There is also a sequence to reading a statute that makes the most sense. First, start with the text of the statute. Is it clear? If the answer is yes, stop there. If the answer is no, there are other considerations. What is the title? Does the statute cross-reference portions of other statutes? Does the statute explicitly leave out portions of statutes it has cross-referenced? What is the context? Legislative history should be the last reference to decipher an unclear statute. Legislative history has been coined “losers’ history” since legislators that perhaps failed to get their preferred language passed can muddy the waters of the statute’s actual meaning by tossing in a few lines on the record. Statutes are meant to stand on the text alone, and entertaining the rationale of dozens of drafters makes statutory interpretation fit for a detective, not a judge. Assessing legislative history out the gate is an unworkable methodology.
How was Choice Refrigerants harmed by statutory misinterpretation?
The D.C. Circuit made several errors when interpreting the AIM Act, all which harm Choice Refrigerants.

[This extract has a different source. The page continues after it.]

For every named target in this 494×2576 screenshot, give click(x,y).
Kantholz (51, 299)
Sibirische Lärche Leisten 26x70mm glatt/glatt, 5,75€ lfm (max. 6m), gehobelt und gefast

First, not only did the D.C. Circuit defer to EPA’s understanding of the Act, it claimed that the AIM Act’s “text, structure, and history demonstrate that Congress intend for the EPA to model its cap-and-trade program on similar programs established under the Clean Air Act[.]” How did the Court reach this conclusion? “[L]egislative history demonstrates that the AIM Act was ‘modeled on’ Title VI of the Clean Air Act[,]” and the “strong similarity between the programs created by the AIM Act and Title VI[.]” To make matters worse, the legislative history the Court speaks of is on a bill that was never passed.[1] Additionally, the AIM Act explicitly incorporated other portions of the Clean Air Act, but not Title VI. If Congress has enough wherewithal to specifically spell out other portions of the Clean Air Act it wanted adopted under the AIM Act, it could have said to include Title VI but chose not to. This misinterpretation went so poorly it effectively rewrote the statute, which is not the role of the court.
Second, the Court stated, “to the extent that the AIM Act is susceptible to more than one plausible construction, we should read the statute to avoid granting discretion that is so broad that it could create a nondelegation problem.” Here, the Court has weaved a very tangled web and caught itself in it. Paragraphs prior, the Court was certain the similarities between the AIM Act and Clean Air Act devised a clear path for parties to interpret the statute, yet the first step in assessing whether to employ constitutional avoidance is admitting the text is ambiguous and open to more than one reading. So, which is it? This type of fabricated confusion opens the door to the Court writing its own interpretation in the name of constitutional avoidance and is not proper.
Choice Refrigerants was not made whole by this type of pick and choose statutory interpretation and is still saddled with the same problem it sought relief from—Congress delegating its lawmaking power to EPA. EPA has wielded that unconstitutional power by withholding the proper number of allowances Choice Refrigerants needs to maintain a thriving business. The mishandling of the AIM Act by the D.C. Circuit is grounds for a petition for certiorari. NCLA is hopeful the Supreme Court will continue to clarify its nondelegation jurisprudence and believes Choice Refrigerants’ case is the proper vehicle.